Can AI learn to play text-based games like a human? That’s the question applied scientists at Uber’s AI research division set out to answer in a recent study. Their exploration and imitation-learning-based system — which builds upon an earlier framework called Go-Explore — taps policies to solve a game by following paths (or trajectories) with high rewards.

“Text-based computer games describe their world to the player through natural language and expect the player to interact with the game using text. These games are of interest as they can be seen as a testbed for language understanding, problem-solving, and language generation by artificial agents,” wrote the coauthors of a paper describing the work. “Moreover, they provide a learning environment in which these skills can be acquired through interactions with an environment rather than using fixed corpora … [That’s why] existing methods for solving text-based games are limited to games that are either very simple or have an action space restricted to a predetermined set of admissible actions.”

As the researchers explain, a challenge in developing text-game-playing AI is contending with large action spaces (i.e., the range of decisions facing a player). With a vocabulary of 20,00 words and the possibility of producing sentences with at most 7 words, for example, the total number of actions is a whopping 1.28e^30.

The modified Go-Explore, then, maps observations to actions while keeping track of under-explored areas in the game space. In the first of two phases — the “exploration” phase — Go-Explore explores the environment and records visited places to archival “cells.” These cells contain sets of observations mapped to the same representation by some mathematical function, and each  is associated with metadata including the trajectory towards that cell, the length of that trajectory, and the cumulative reward of that trajectory.

Uber AI text games

In every game session, Go-Explore selects a cell based on its metadata and starts to randomly explore from the end of the trajectory associated with the cell. This is the beginning of phase two — the “robustification” phase — the rest of which involves training a policy using the trajectories in phase one. The goal here is to turn a “fragile” sequence of actions into a policy that can be applied across different games, or even one that can generalize to unseen games.

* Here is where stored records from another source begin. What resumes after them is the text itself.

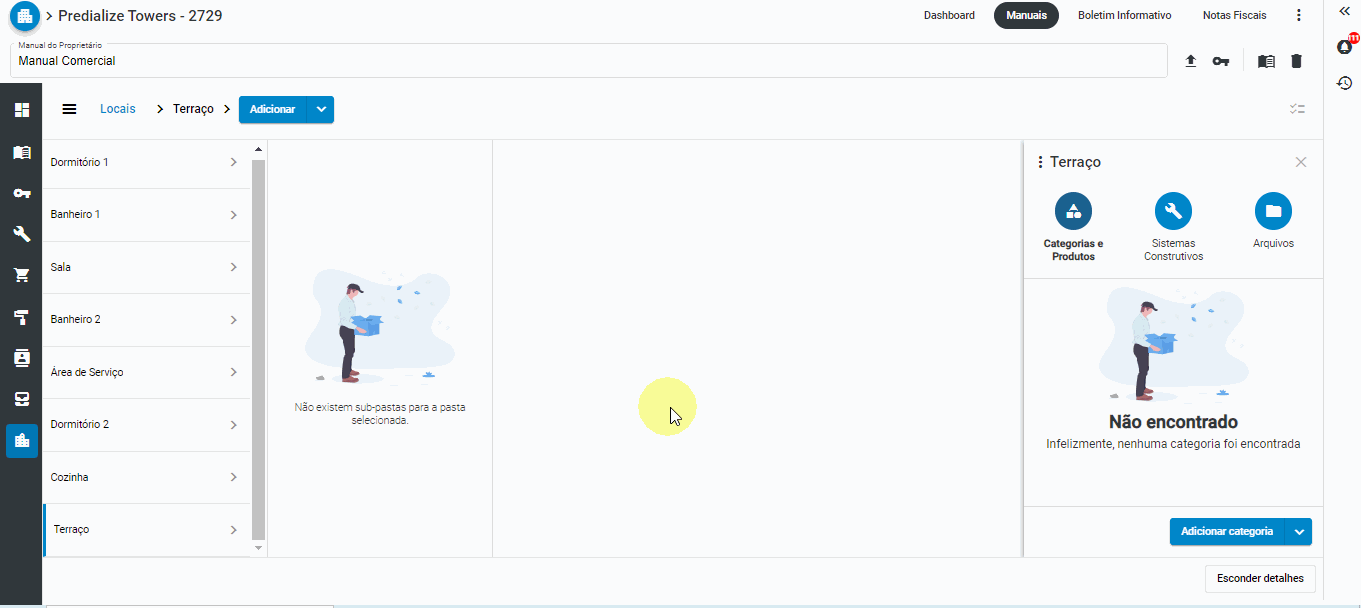Click the upload icon beside manual name
This screenshot has height=608, width=1361.
[1190, 61]
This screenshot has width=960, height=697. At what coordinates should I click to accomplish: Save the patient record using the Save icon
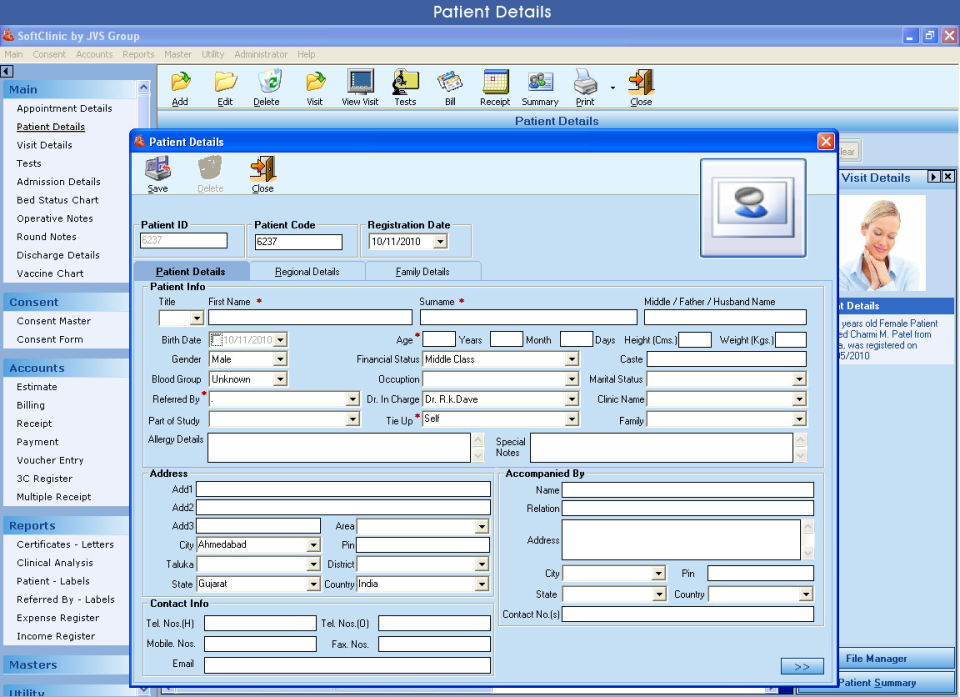coord(157,170)
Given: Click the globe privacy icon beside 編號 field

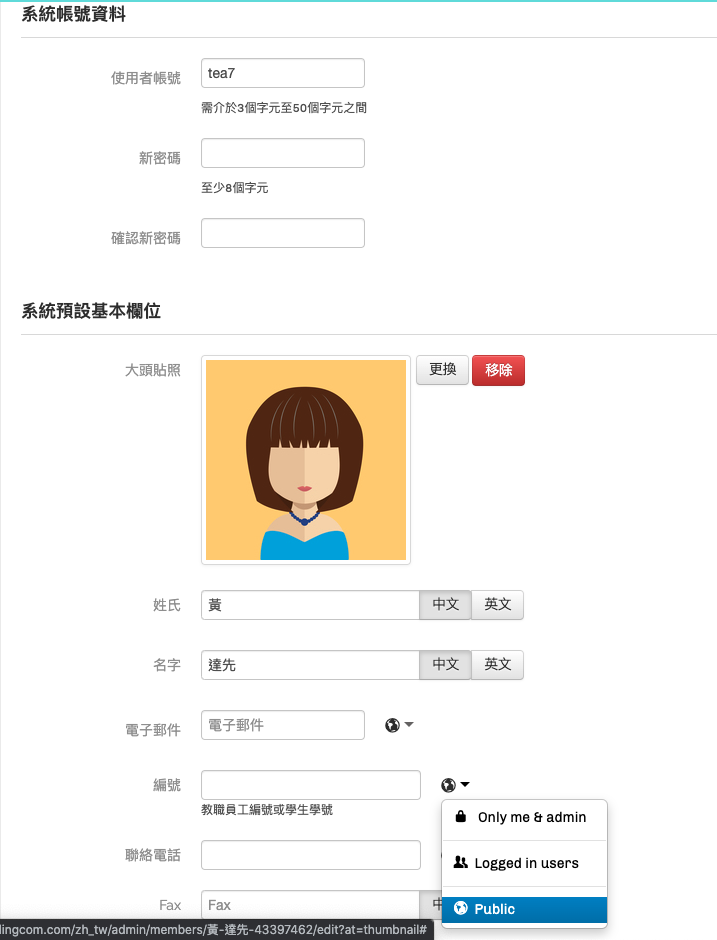Looking at the screenshot, I should tap(449, 785).
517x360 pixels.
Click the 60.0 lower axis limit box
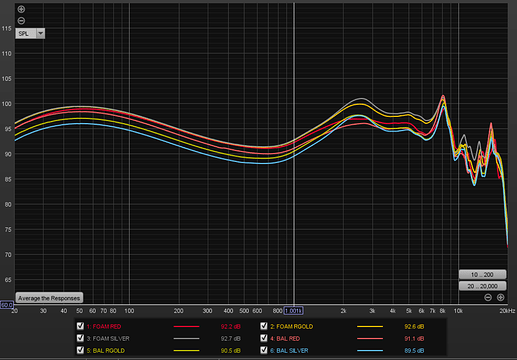coord(7,305)
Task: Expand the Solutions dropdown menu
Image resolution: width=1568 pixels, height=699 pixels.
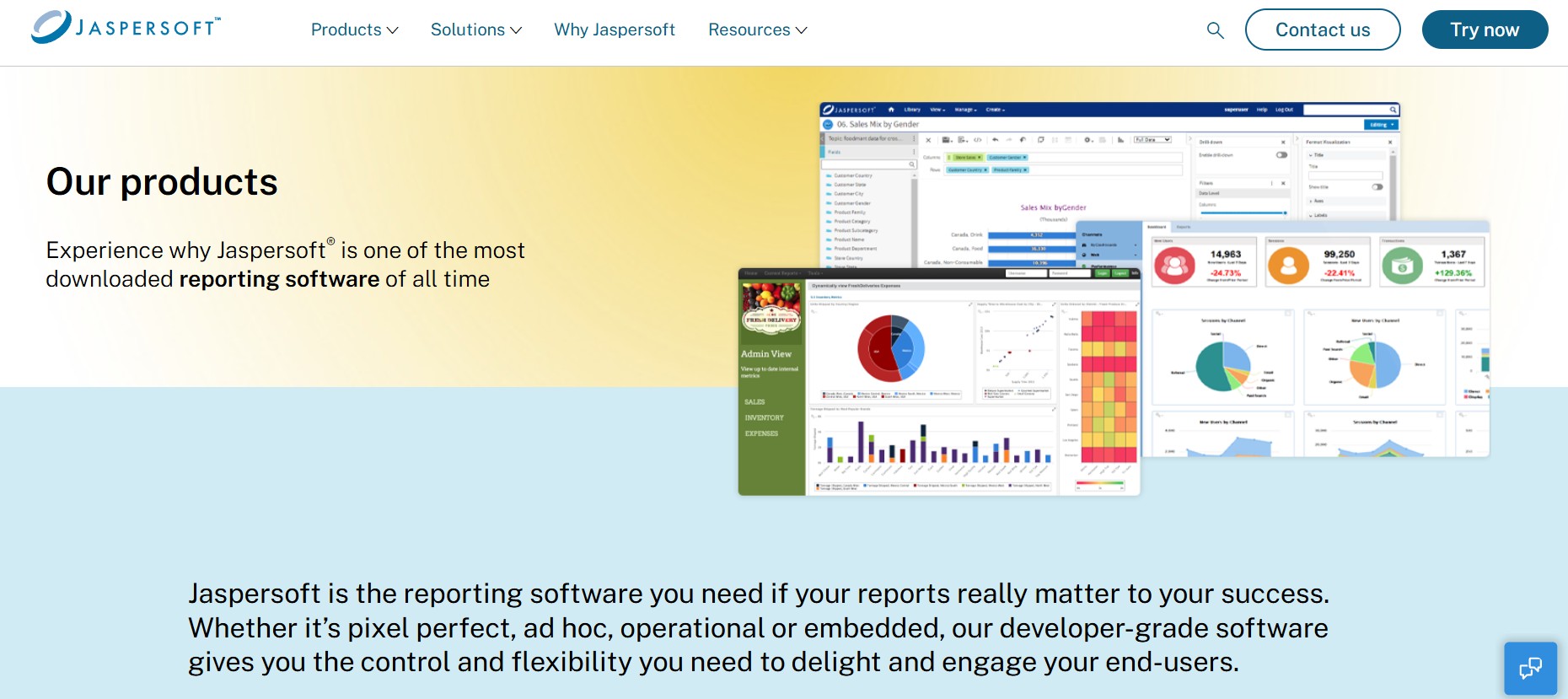Action: 475,30
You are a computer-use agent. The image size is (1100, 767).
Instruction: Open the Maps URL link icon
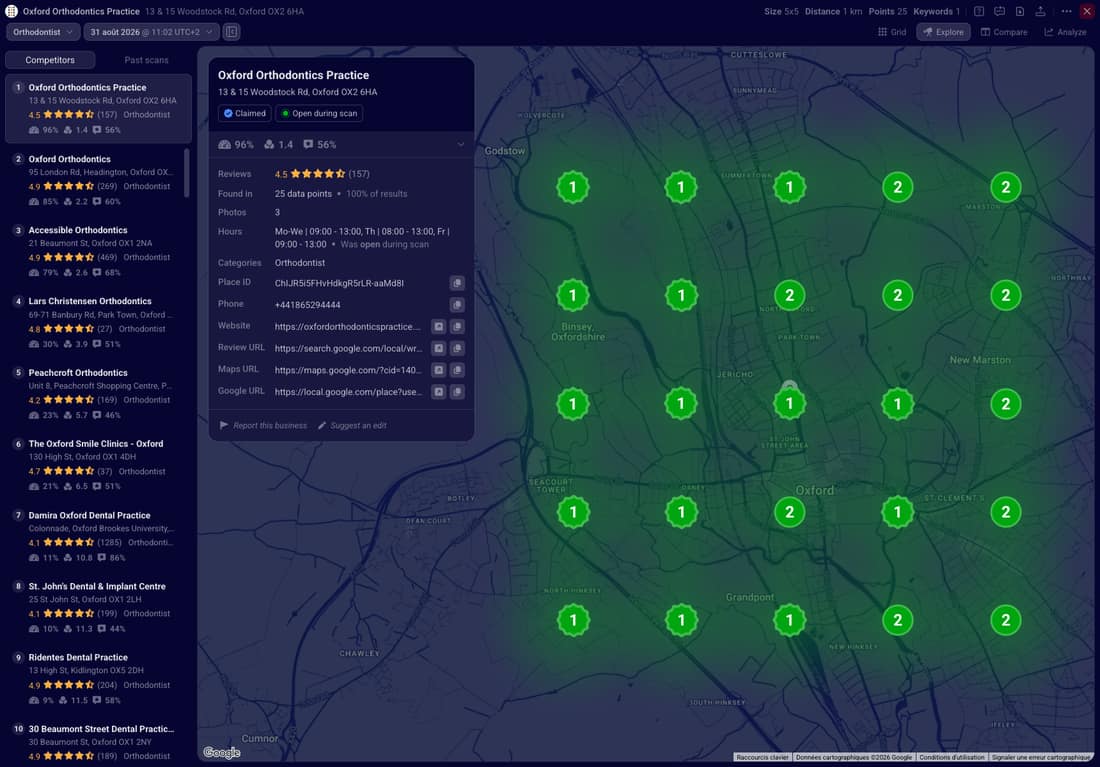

In a series of experiments, the researchers set Go-Explore loose in two games where multiple words are required to win and the reward is particularly sparse (i.e., actions where feedback isn’t available). The first was CoinCollector, a class of text-based games where the objective is to find and collect a coin from a location given a set of rooms, and the second was CookingWorld, a collection of over 4,440 games with 222 different difficulty levels and 20 games per level of difficulty (each with different entities and maps). While CoinCollector only parses five commands in total, CookingWorld accepts 18 verbs and 51 entities with predefined grammar with a total vocabulary size of 20,000, and it requires many actions (at least 30 on hard games) to find a reward.

For CookingWorld, the team devised three different scenarios in total: Single, where one agent was trained and tested for one game; joint, where a single policy was trained and tested on all 4,440 games; and zero-shot, where games were split into training, validation, and test sets and the policy was trained on the training games and tested on unseen test games. In all games, including CoinCollector, the maximum number of steps was set to 50 for simplicity’s sake.

The team reports this flavor of Go-Explore found an optimal strategy in CoinCollector with approximately half the actions compared with the previous state-of-the-art system, and with a trajectory
length of 30 steps compared with the previous best average of 38. In CookingWorld, Go-Explore attained a total score of 19,530 over games (close to the maximum score of 19,882) with 47,562 steps and found a winning trajectory in 4,279 out of the total of 4,440 games.

It’s not a flawless approach by any stretch, the researchers note. There’s a large overlap in the descriptions of games, leading to a situation where a policy receives similar observations but is expected to take two different actions. And Go-Explore would have a hard time finding good trajectories in games with larger action sizes, like Zork I. That said, the team believes their modified Go-Explore system shows “promising results” in the text game arena.